Car le capitalisme n’est pas cette machine parfaitement huilée, ce système entièrement cohérent que décrivent certaines de nos théories critiques. Il est traversé de contradictions, de dysfonctionnements, de zones d’ombre où prolifèrent des formes de vie qui échappent partiellement à sa logique. Ces zones ne constituent pas un “dehors” clairement délimité, mais plutôt des poches d’altérité au sein même du système, des espaces interstitiels où s’inventent d’autres manières d’être ensemble, d’autres rapports au temps, au travail, à la valeur.

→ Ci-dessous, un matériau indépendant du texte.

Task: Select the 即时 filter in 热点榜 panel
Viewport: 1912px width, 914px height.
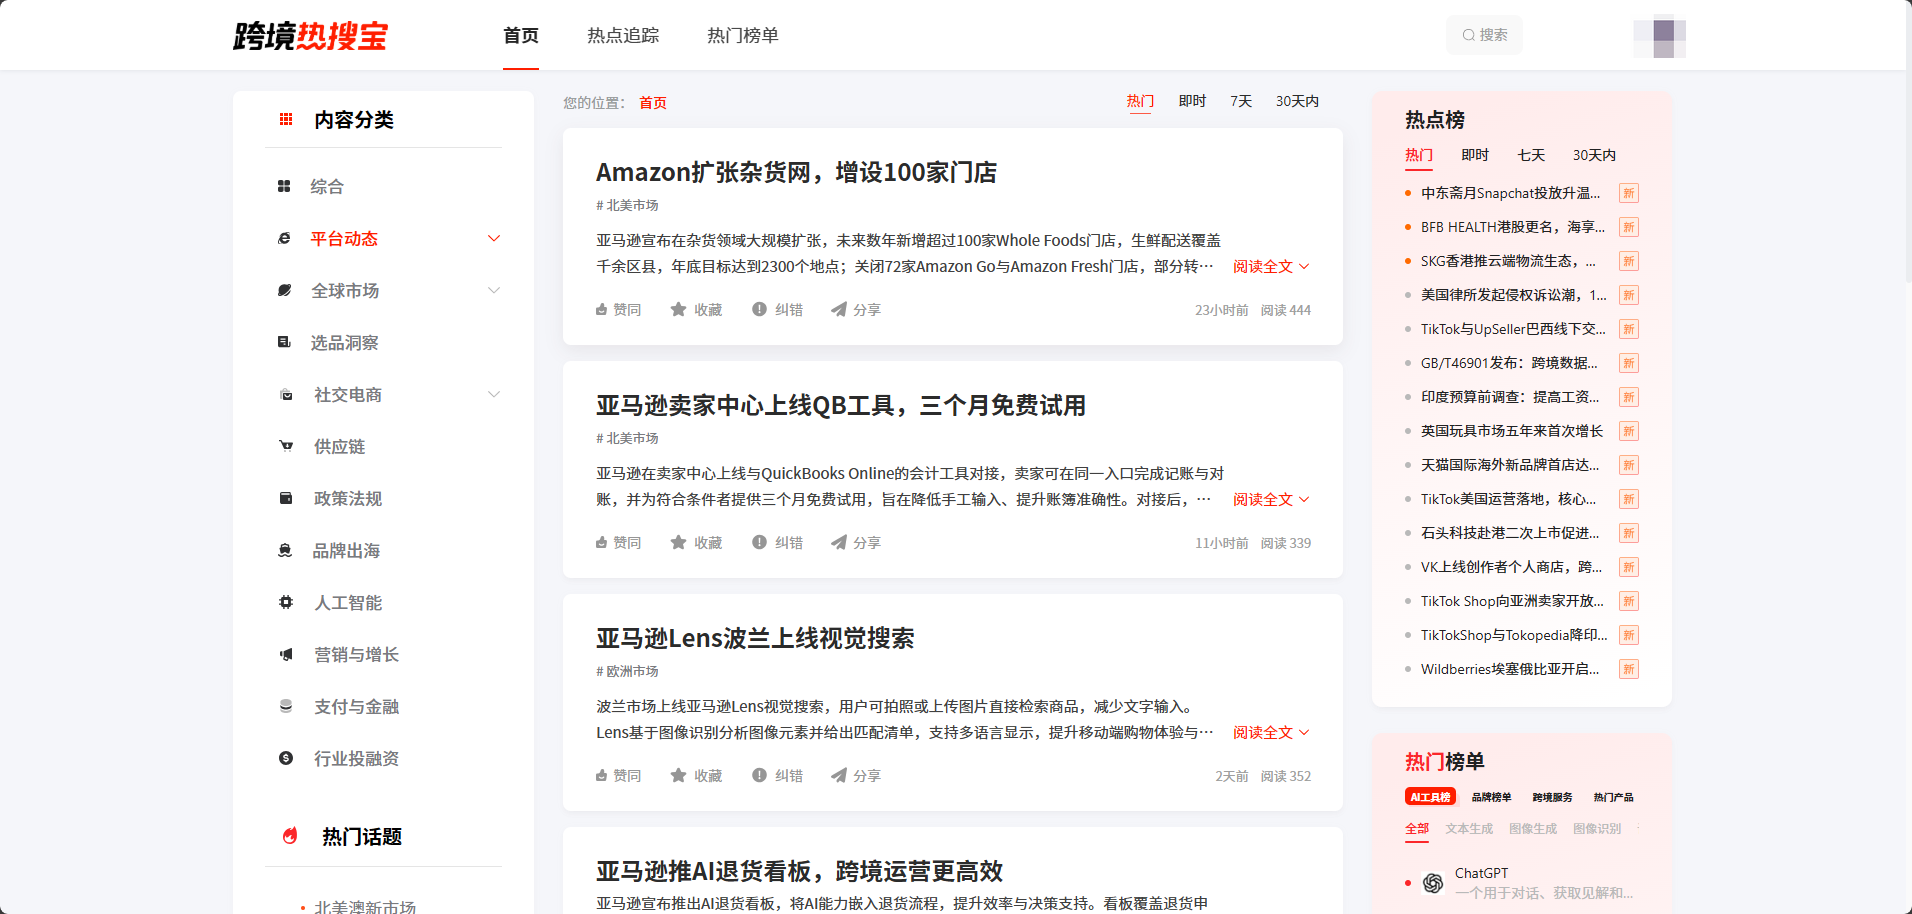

Ces interstices ne sont pas nécessairement visibles à partir des grands cadres théoriques que nous avons élaborés pour penser la totalité. Ils apparaissent plutôt dans les détails, les pratiques quotidiennes, les formes de vie concrètes qui se développent en marge des grands flux économiques et médiatiques. C’est peut-être là, dans cette attention aux micro-résistances, aux détournements subtils, aux expérimentations locales, que se dessine une autre manière de penser le politique, moins fascinée par les grandes totalités et plus attentive aux processus moléculaires de transformation.
Si la structure capitaliste est aujourd’hui “en train de devenir autre qu’elle-même”, ce n’est pas tant sous l’effet d’une grande rupture révolutionnaire que par accumulation de mutations microscopiques qui, peu à peu, altèrent sa composition génétique. Ces mutations ne sont pas nécessairement orientées vers un objectif commun, elles ne répondent pas à un plan concerté : elles prolifèrent de manière rhizomatique, suivant des logiques hétérogènes qui peuvent entrer en résonance mais qui ne se laissent pas réduire à un principe unique.

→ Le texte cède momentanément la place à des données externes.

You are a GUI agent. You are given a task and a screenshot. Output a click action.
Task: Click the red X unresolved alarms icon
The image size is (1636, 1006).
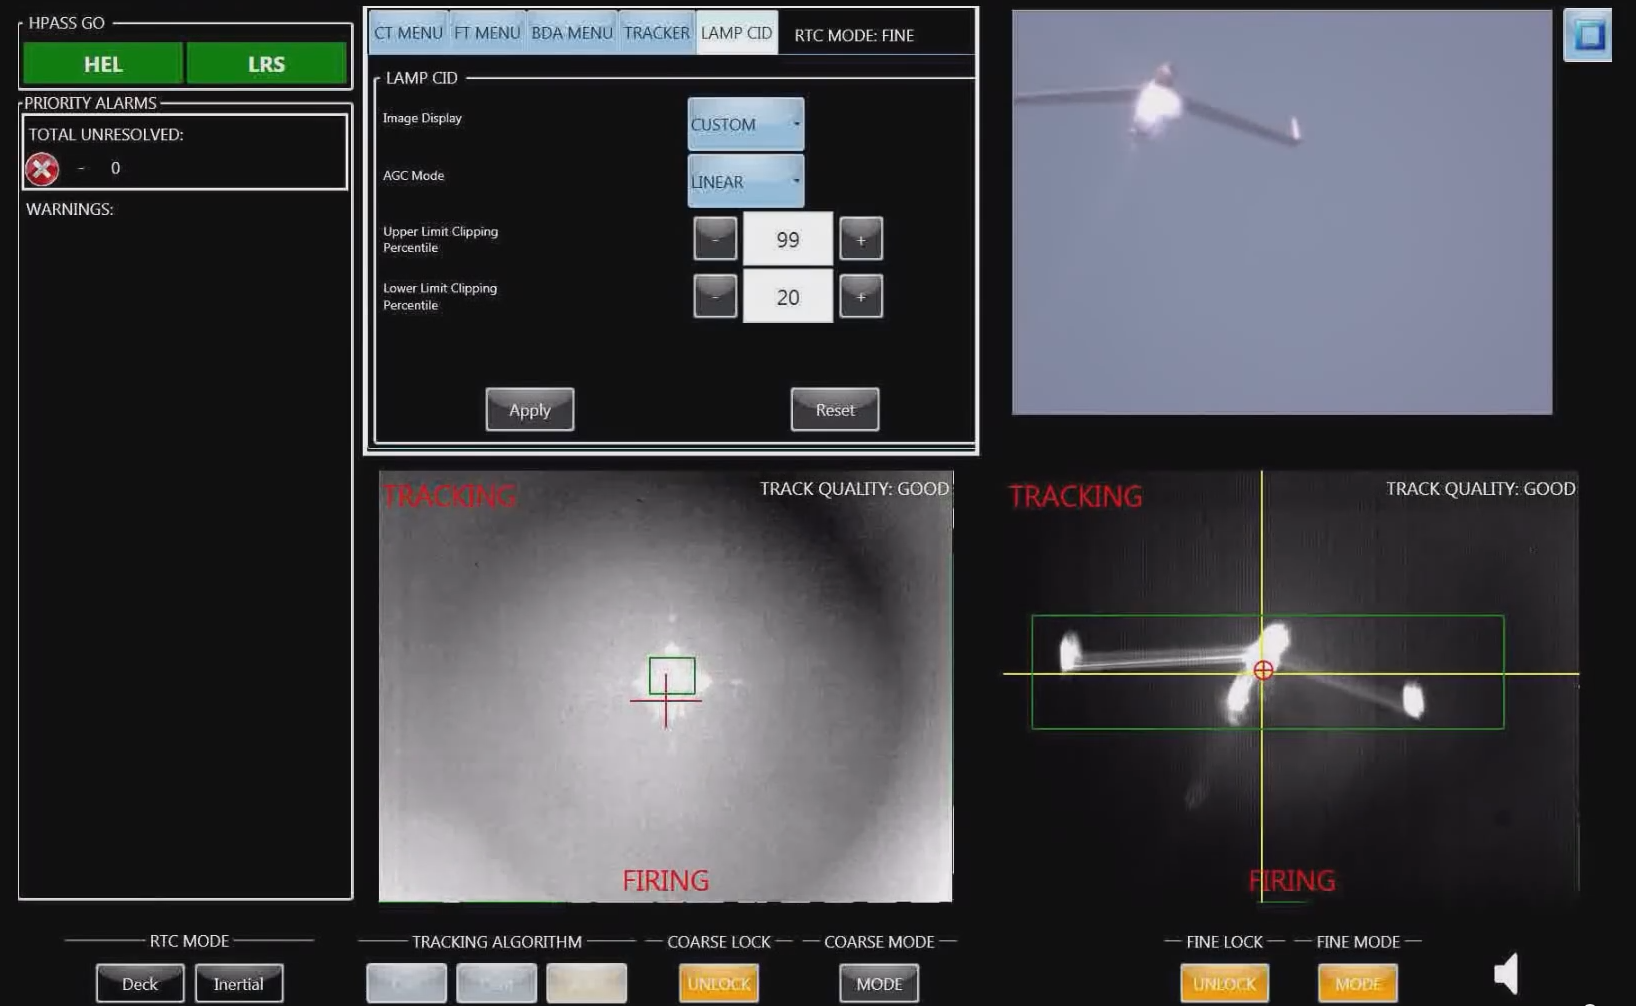42,169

Dans ce processus de transformation, l’identité même du capitalisme devient de plus en plus difficile à cerner. Ce système “sans identité” semble se dissoudre dans ses propres flux, devenir si plastique, si protéiforme qu’il en vient à perdre toute consistance reconnaissable. Le “rentable” n’est plus son unique boussole, d’autres logiques s’y infiltrent et le détournent de l’intérieur : logiques du don, du commun, du soin, de la gratuité, qui ne s’opposent pas frontalement à l’échange marchand mais le transforment subtilement, l’infléchissent vers d’autres horizons.
Cette transformation ne garantit pas en elle-même l’avènement d’un monde plus juste ou plus désirable. Les mutations du capitalisme peuvent aussi bien conduire à des formes encore plus insidieuses de domination qu’à des espaces d’émancipation. L’enjeu n’est pas tant de célébrer cette métamorphose en cours que de l’accompagner activement, d’y participer de manière critique et créative, d’orienter ces flux de transformation vers des horizons désirables.
Dans ce temps indéterminé, quand notre présent sera devenu passé, d’autres évidences auront remplacé les nôtres, d’autres totalités sembleront aussi naturelles que nous semblent aujourd’hui les structures du capitalisme. Nous ne serons plus là pour les penser, ou plutôt nous n’y serons que comme ces spectres qui hantent le présent des vivants, ces absences qui continuent d’agir souterrainement sur le cours des choses. Notre tâche, peut-être, est de préparer cette hantise future, de laisser des traces qui pourront être reprises, réinterprétées, réactivées par ceux qui viendront après nous.